Le refus des étiquettes
S’ils ont tous les deux “mangé de la fête de l’huma” dixit Lask – son père à lui était communiste et militant à la CGT, celui d’Itvan, qui a fait de la prison pendant mai 68, “a toujours eu un parcours militant par le cinéma” – et qu’ils ont leur vision des choses, les deux artistes tiennent à plusieurs reprises à rappeler ceci : leur démarche est certes politique, mais non partisane – les étiquettes, très peu pour eux. Des partis de gauche seraient “un peu venus les chercher”, mais c’était sans compter leurs velléités d’indépendance.
Aussi, le mouvement des gilets jaunes leur parle. Le premier thème qu’ils ont lancé en simultané dans deux villes pour Black Lines, il y a quelques mois, portait d’ailleurs sur le soulèvement – un sujet qui rappelle les scènes d’insurrection qui ont eu lieu dans la capitale. “Je trouve ça intéressant que Black Lines soit arrivé quelques mois avant les gilets jaunes : on avait nous aussi cette idée de se dire que la contestation n’a pas à appartenir à un groupe, à une classe, alors que d’habitude c’est tout le temps segmenté, il y a des étiquettes : les gens de banlieue ensemble, les Parisiens ensemble…”, assure Itvan. Lask raconte également comment la réalité a parfois dépassé les scènes d’émeutes ou de répression policière qu’ils peignaient sur les murs : “Même si j’ai une forme de violence et à présent mon propre langage, je suis moins direct, et j’étais auparavant plus timide dans ma peinture, je n’ai pas été élevé à contester l’autorité. Ça m’arrivait donc de dire à Itvan ‘tu y vas fort’ pour ses scènes de chaos. Et là, je me suis dit, ‘putain, ce que tu as fait, c’est soft en fait!’”

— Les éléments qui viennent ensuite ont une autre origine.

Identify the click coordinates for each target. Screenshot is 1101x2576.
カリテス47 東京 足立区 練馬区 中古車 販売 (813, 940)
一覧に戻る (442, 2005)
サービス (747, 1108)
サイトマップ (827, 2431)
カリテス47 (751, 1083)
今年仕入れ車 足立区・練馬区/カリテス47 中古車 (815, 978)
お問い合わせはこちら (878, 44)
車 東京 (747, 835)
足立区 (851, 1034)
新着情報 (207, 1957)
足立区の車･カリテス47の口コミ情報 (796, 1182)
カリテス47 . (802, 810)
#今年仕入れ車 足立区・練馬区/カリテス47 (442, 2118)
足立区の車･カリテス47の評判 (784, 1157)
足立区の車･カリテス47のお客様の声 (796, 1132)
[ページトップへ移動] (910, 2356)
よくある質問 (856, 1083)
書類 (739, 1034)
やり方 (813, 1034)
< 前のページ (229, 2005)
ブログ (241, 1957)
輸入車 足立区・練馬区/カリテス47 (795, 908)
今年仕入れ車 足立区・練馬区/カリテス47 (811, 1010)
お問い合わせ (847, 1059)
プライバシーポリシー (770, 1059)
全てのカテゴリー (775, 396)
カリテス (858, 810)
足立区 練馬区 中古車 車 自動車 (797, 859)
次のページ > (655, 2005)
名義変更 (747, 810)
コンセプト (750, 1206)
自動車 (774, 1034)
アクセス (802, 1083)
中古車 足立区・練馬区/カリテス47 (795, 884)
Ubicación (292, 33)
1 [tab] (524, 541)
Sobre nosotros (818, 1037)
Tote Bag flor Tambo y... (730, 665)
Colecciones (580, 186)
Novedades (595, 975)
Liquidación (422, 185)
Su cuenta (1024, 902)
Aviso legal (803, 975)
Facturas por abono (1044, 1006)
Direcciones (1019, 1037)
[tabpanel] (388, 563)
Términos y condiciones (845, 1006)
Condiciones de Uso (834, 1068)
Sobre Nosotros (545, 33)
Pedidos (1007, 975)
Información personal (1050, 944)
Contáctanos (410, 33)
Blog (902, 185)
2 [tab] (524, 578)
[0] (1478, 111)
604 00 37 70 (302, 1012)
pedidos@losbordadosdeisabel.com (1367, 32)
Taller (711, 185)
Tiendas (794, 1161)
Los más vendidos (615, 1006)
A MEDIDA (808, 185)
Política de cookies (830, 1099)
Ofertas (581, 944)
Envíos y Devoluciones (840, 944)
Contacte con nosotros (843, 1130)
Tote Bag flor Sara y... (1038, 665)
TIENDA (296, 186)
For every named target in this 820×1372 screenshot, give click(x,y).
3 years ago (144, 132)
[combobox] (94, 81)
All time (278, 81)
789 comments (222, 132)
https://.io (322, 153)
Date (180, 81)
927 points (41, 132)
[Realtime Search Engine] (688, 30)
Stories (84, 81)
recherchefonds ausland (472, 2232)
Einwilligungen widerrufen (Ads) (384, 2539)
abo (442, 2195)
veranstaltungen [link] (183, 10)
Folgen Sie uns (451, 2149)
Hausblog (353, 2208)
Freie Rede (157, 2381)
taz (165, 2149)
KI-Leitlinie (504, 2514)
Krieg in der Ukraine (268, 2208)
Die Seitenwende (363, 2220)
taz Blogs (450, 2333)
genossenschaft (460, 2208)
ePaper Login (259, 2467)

Le monopole de la représentation de la violence ?
Pourtant, à les écouter, il ne serait pas rare qu’on leur rapporte que leurs fresques sont “choquantes”. Lask : “On a de bons retours, mais il y a aussi des gens qui trouvent ce qu’on fait trop violent. Pourtant, les scènes que l’on représente, elles sont montrées tous les jours à la télé, voire de façon encore plus violente ! C’est comme si la réalité prenait forme sous leurs yeux.” Et de prendre cet exemple : “Les gens marchent dans la rue et ne voient pas les réfugiés – et le fait de les voir dessinés sur les murs, c’est comme s’ils avaient des fantômes devant eux. Je me souviens d’une femme qui m’avait dit ‘On en voit assez toute l’année, là, sur les murs, c’est trop’. Mais justement, c’est important de le faire, à notre niveau.”
Cette réflexion sur la violence des images anime aussi Itvan, par ailleurs critique, tout comme son camarade, du traitement médiatique des mouvements sociaux : “Les images de BFM montrent par exemple les mêmes émeutes que nous, or on trouve nos dessins trop violents et ils sont censurés. Est-ce à dire qu’à partir du moment où elle n’est pas produite par un média qui a le droit de le faire, l’image de la réalité est considérée comme trop violente ? » Itvan et Lask ne comptent pour autant pas s’arrêter là : outre le dessin, ils travaillent sur des clips où des rappeurs “posent leurs textes” par rapport aux thèmes de leurs fresques, ont un projet de livre pour les un an du collectif… Aujourd’hui, entre Paris, la banlieue, ou encore Nantes et Marseille, plus d’un kilomètre de mur a été peint au noir et blanc de Black Lines.